I think the trends are changing now. I heard a senior VC talk at a start up conference here in Bangalore. One of the main reasons why entrepreneurship never took off in India was because people had to deal with what-after-failure scenarios, and then it ends there. If the venture is too risky there is hardly any point trying.

You are correct, "mortgage" is the colloquial term used in the USA to refer to home loans.
The lower middle class person's venture alluded to in the parent comment is most definitely not going to be anything remotely resembling an LLC. These ventures are more like "Autorickshaw Driving" or "neighborhood grocery shack" than "Instagram for dogs". The business is probably not registered anywhere and the loan is obtained at usurious rates from the neighborhood money lender who has the leverage of muscle-power or contacts to make you pay up. Of course this varies depending on where in the urban/rural lower-middleclass spectrum the entrepreneur falls under, but you get the point.
Though what you are saying is true. I've found the same even with regards to tech start ups.

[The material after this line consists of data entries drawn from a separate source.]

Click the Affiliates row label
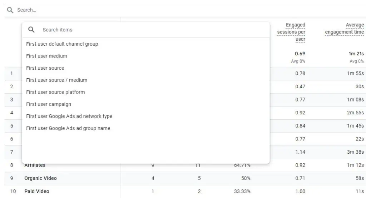Image resolution: width=366 pixels, height=198 pixels. [35, 165]
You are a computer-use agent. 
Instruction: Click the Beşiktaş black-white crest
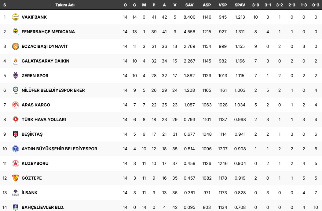tap(15, 134)
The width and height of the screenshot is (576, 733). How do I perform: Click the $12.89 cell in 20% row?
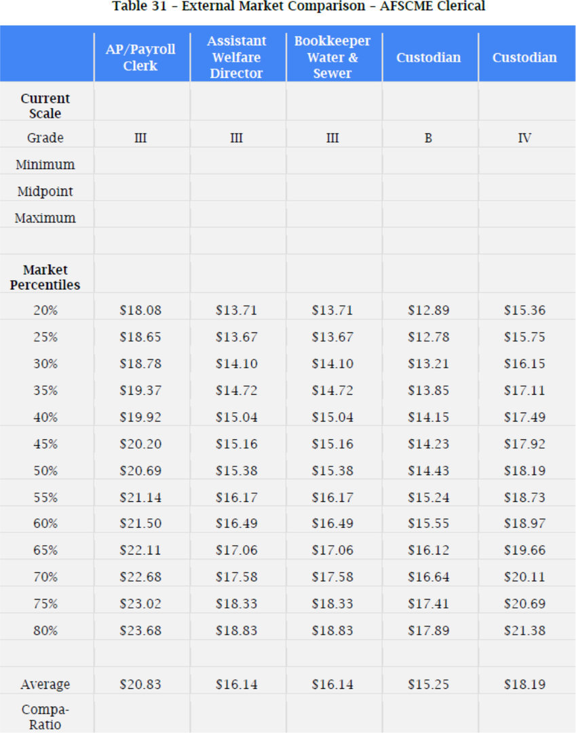click(x=428, y=310)
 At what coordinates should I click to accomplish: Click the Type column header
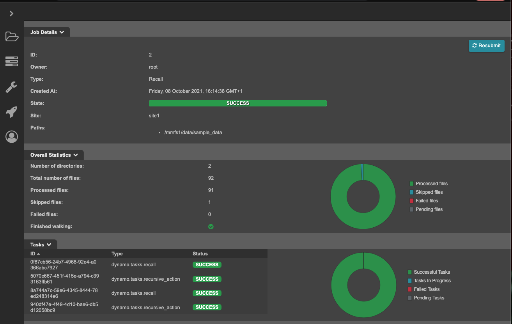[117, 254]
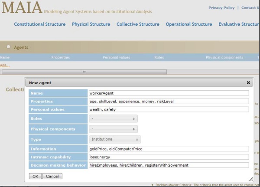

The situation is no way close to that in the US. In fact even to get anything close to an angel investment you need at least an IIT or an IIM degree. Ask this to anyone trying to bootstrap. Alumni connections are very important, if not that you at least need to be some how networked to a VC. I've had personal experiences with all these.

The best bet for any Indian entrepreneur is either raising money from family(If they are rich enough to fund you) or really bootstrap it as a side project and grow it out.

Either way being an entrepreneur is not for the faint hearted in India. If you are bootstrapping in your side, you will likely work 19 hrs a day and face failure after failure with nearly everyone around finding reasons to make you and your decisions look stupid. At the same time you see guys not even 1/100th the worth climbing the corporate ladder and taking obscene salaries back home just because they happen to be good politicians.

It just all boils down to one word, Persistence. Keep trying. Its not about winning or losing, you just have to show up every day and put up a fight. Eventually you will make it.

> If you are bootstrapping in your side, you will likely work 19 hrs a day and face failure after failure with nearly everyone around finding reasons to make you and your decisions look stupid.

Great point. This is actually not constrained to India but propagate through most of Asia, including the generally rich Singapore. Seems like a favorite "past-time" to watch people fail. It's a society that lives by the saying "the nail that sticks out gets hammered down".

Which is why Silicon Valley is such an attractive place to pursue a startup. The support system is there and there are little social stigma attached to failure.

Failing after putting in all the long hours and weekends is not something that is easy to stomach alone. Failing and having everyone around you rub it in is brutal.

You're thinking about it from a very structured, Western viewpoint. Not every business is funded by a loan from the bank. Some businesses are funded by the owner's hard work, savings, and maybe a side job. If that business fails, the owner may wind up out of a lot of their savings and in debt simply due to basic life necessities.
India has practically no social security as well. Your definition of "Rational" does not come into play.